Comment co-produire des expériences innovantes et immersives ? Enjeux, apports et retours d’expériences

Table des matières

L’inauguration du parcours nocturne entre son et lumière AURA au Dôme des Invalides, le lancement de l’expérience en réalité virtuelle Mondes disparus au Muséum national d’histoire naturelle ou la deuxième édition du spectacle participatif Secret Défense au château de Rambouillet … Depuis quelques années, les exemples de propositions expérientielles portées par des institutions culturelles s’accumulent. Toutes font une promesse commune : contribuer à développer les publics et leur engagement par le recours à des procédés immersifs tant narratifs, que sensoriels ou émotionnels. 

Si la plupart de ces expériences sont considérées comme “immersives”, elles recouvrent, néanmoins, une diversité d’approches venues des arts vivants pour les représentations théâtrales (reconstitutions historiques, improvisations, théâtre immersif, escape games, etc.) ou des secteurs technologiques et de l’audiovisuel pour les formats numériques (réalité virtuelle, mapping, réalité augmentée, immersion sonore, etc.).

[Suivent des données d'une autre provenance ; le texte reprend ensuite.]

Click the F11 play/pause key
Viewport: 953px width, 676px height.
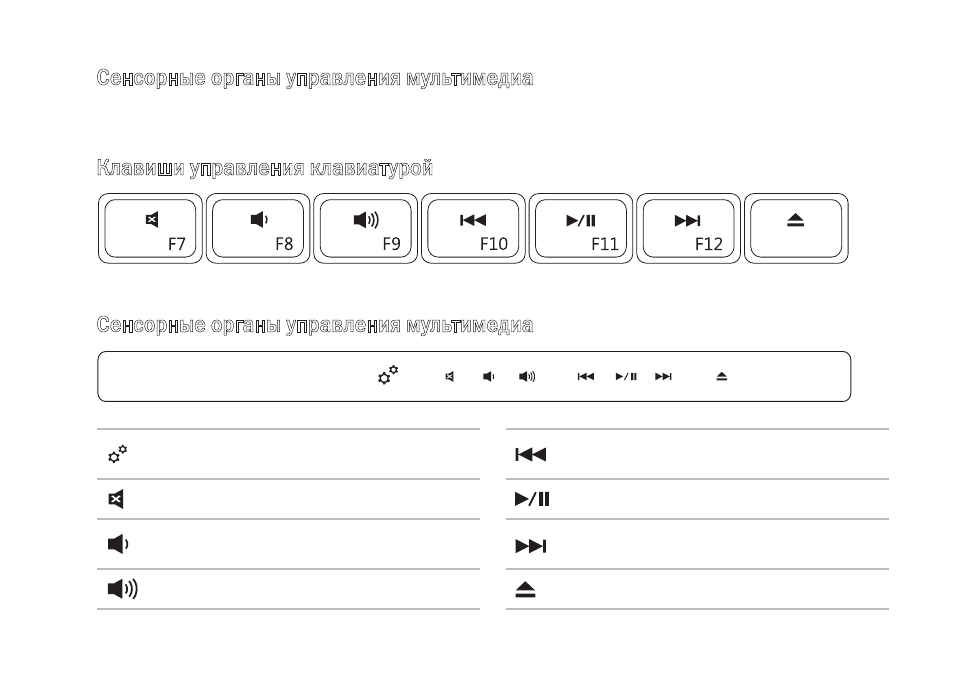[x=580, y=229]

Le coût élevé de ces productions, la nécessité de recourir à des métiers et compétences liés à  d’autres champs de la créativité artistique et de la production que celles intrinsèques aux institutions culturelles incitent à l’essor de logiques de co-portage avec des partenaires privés. Ces nouvelles formes de collaborations entre public et privé émergent ainsi à tous les niveaux de la création, de l’exploitation ou de la diffusion de tels projets. Cet article partage quelques retours d’expériences (tant temporaires que permanents) pour dresser un panorama des dynamiques actuellement à l’œuvre entre secteur patrimonial, audiovisuel et arts vivants.

1. Comment la co-production de spectacles contribue à enrichir la programmation culturelle et événementielle d’un site culturel ?

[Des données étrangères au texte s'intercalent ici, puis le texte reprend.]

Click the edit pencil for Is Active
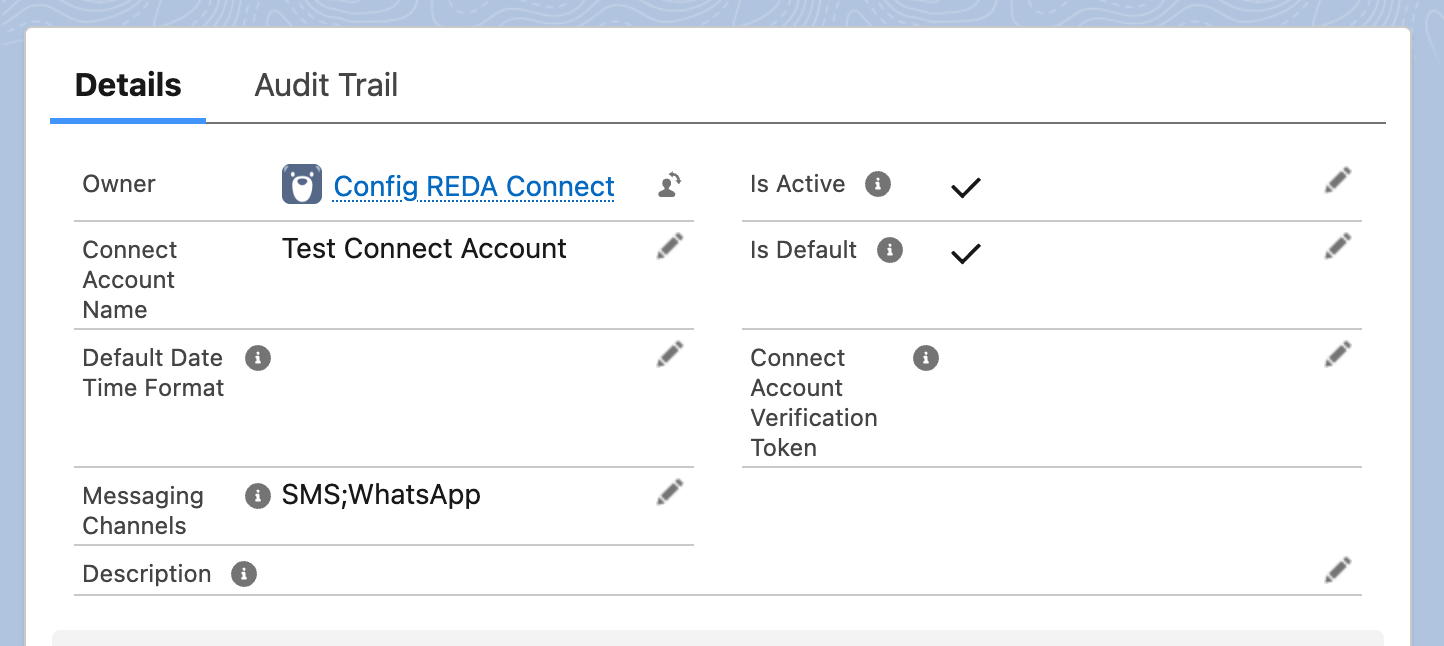The height and width of the screenshot is (646, 1444). [x=1338, y=180]
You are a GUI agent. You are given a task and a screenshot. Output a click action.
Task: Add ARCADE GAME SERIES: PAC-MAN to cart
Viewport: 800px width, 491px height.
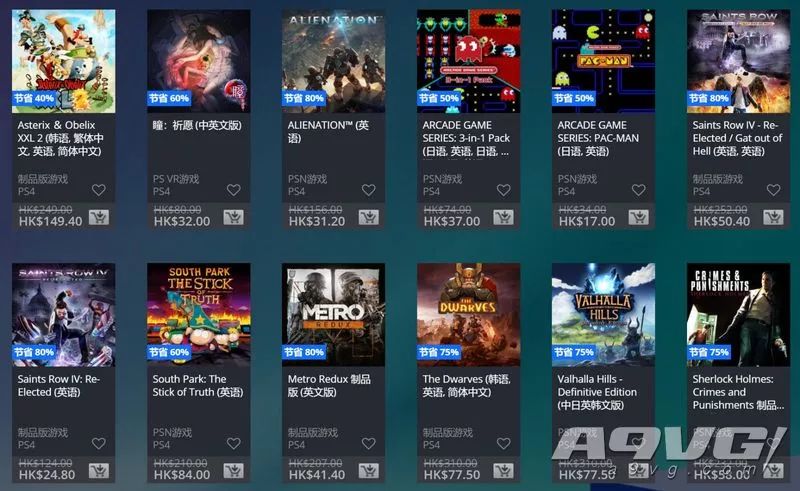click(638, 217)
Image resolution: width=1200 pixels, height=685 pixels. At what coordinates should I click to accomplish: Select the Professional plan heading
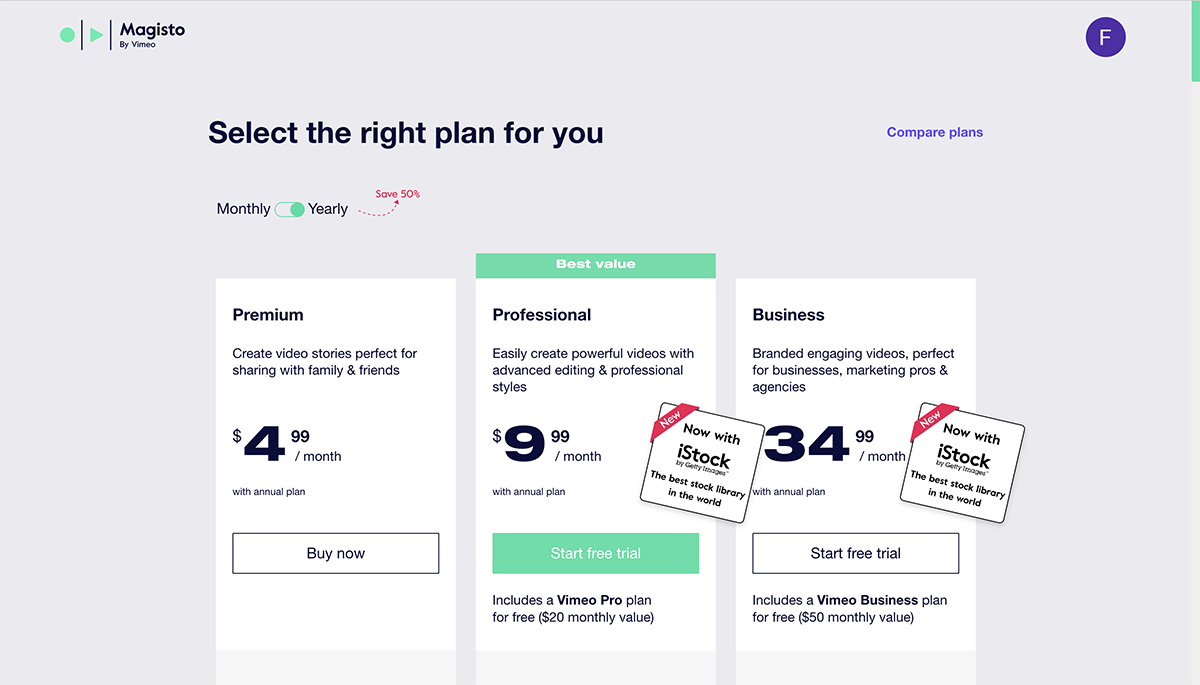coord(542,315)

Comme le rappelle l’universitaire Daniel Jacobi dans un article sur les expositions temporaires,  les musées et lieux patrimoniaux, à partir des années 60, se sont engagés dans une course effrénée à la communication et à l’événementiel. Cette course s’explique, en partie, par des changements sociétaux structurels et par la pression politique exercée sur les musées pour les inciter à développer leurs ressources propres et leurs publics. Un tel phénomène contribue à intensifier la nécessité de renouveler régulièrement leurs programmation par des propositions événementielles (et de ce fait, de l’ouvrir, notamment, aux arts vivants).

C’est dans ce contexte qu’un nombre croissant de sites culturels et patrimoniaux font appel à des partenaires privés pour leur confier la création et l’exploitation de projets événementiels : compagnies des arts vivants, entreprises événementielles, producteurs de spectacles, etc. L’ouverture à ces partenaires favorise la création d’événements originaux et inédits pour séduire ou fidéliser de nouveaux publics. C’est le choix que réalise depuis 2020 le Domaine départemental de Candé. En collaboration avec le producteur de spectacles spécialisé dans l’événementiel,  5 ème Acte, le domaine accueille en haute saison un cluedo géant. Une manière pour le site d’enrichir sa (déjà) large offre culturelle (parcours de visite, activités, parcours d’art) et d’animer la saison estivale par une proposition événementielle additionnelle, avec une offre tarifaire dédiée et autonome économiquement des autres activités proposées (accessible sur réservation uniquement avec une politique tarifaire de 15 à 19 €).

Le spectacle “Mortel week-end”  organisé par 5ème Acte pour le Domaine de Candé. 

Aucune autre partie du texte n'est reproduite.